Amin Muhammad Umar, Siddique Khalid, Aftab Pervaiz Ahmad
Radiology and Imaging Department, Combined Military Hospital, Attock, Pakistan.
J Radiol Case Rep. 2009;3(3):6-11. doi: 10.3941/jrcr.v3i3.128. Epub 2009 Mar 1.

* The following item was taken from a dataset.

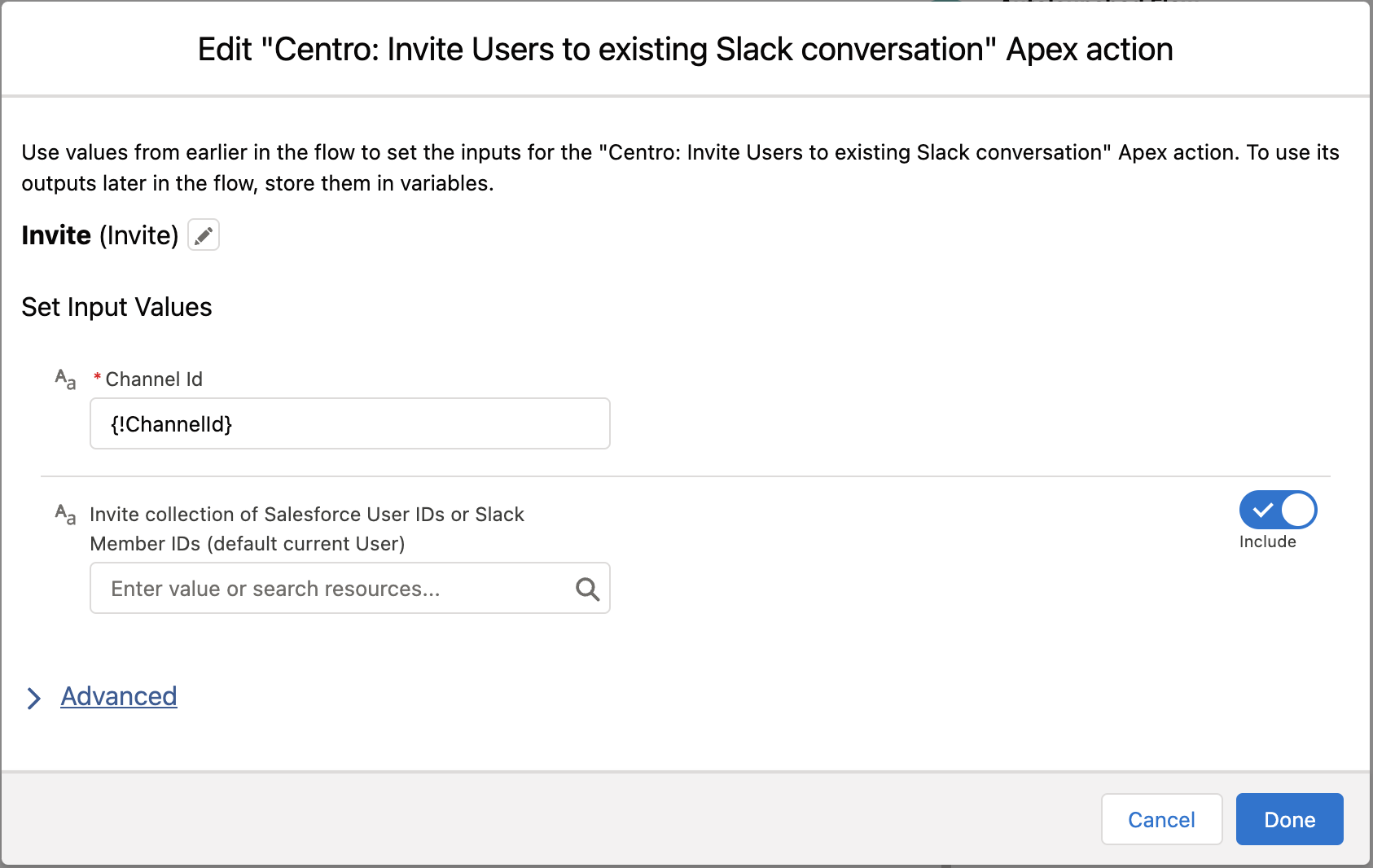Click the pencil icon to rename the Invite action
The image size is (1373, 868).
tap(204, 235)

We report a case of renal hydatid cyst in a 25-year-old male who presented with hydatiduria. Intravenous pyelography revealed presence of a space-occupying lesion in the lower pole of right kidney with curvilinear calcifications. Ultrasound, computed tomography and MRI were suggestive of hydatid cyst in the right kidney. Patient underwent right-sided nephrectomy. Passage of hydatid cysts in urine is an exceedingly rare occurrence. Urinary tract involvement develops in 2-4% of all cases of hydatid cyst. Hydatiduria is an extremely rare manifestation of renal hydatid cyst. We report such a case with emphasis on IVU, sonographic, CT and MRI findings.
我们报告一例25岁男性肾包虫囊肿病例,该患者表现为包虫尿。静脉肾盂造影显示右肾下极存在占位性病变,并伴有曲线状钙化。超声、计算机断层扫描和磁共振成像均提示右肾包虫囊肿。患者接受了右侧肾切除术。包虫囊肿经尿液排出极为罕见。在所有包虫囊肿病例中,尿路受累的发生率为2% - 4%。包虫尿是肾包虫囊肿极为罕见的一种表现形式。我们报告了这样一例病例,并着重介绍静脉肾盂造影、超声、计算机断层扫描和磁共振成像的检查结果。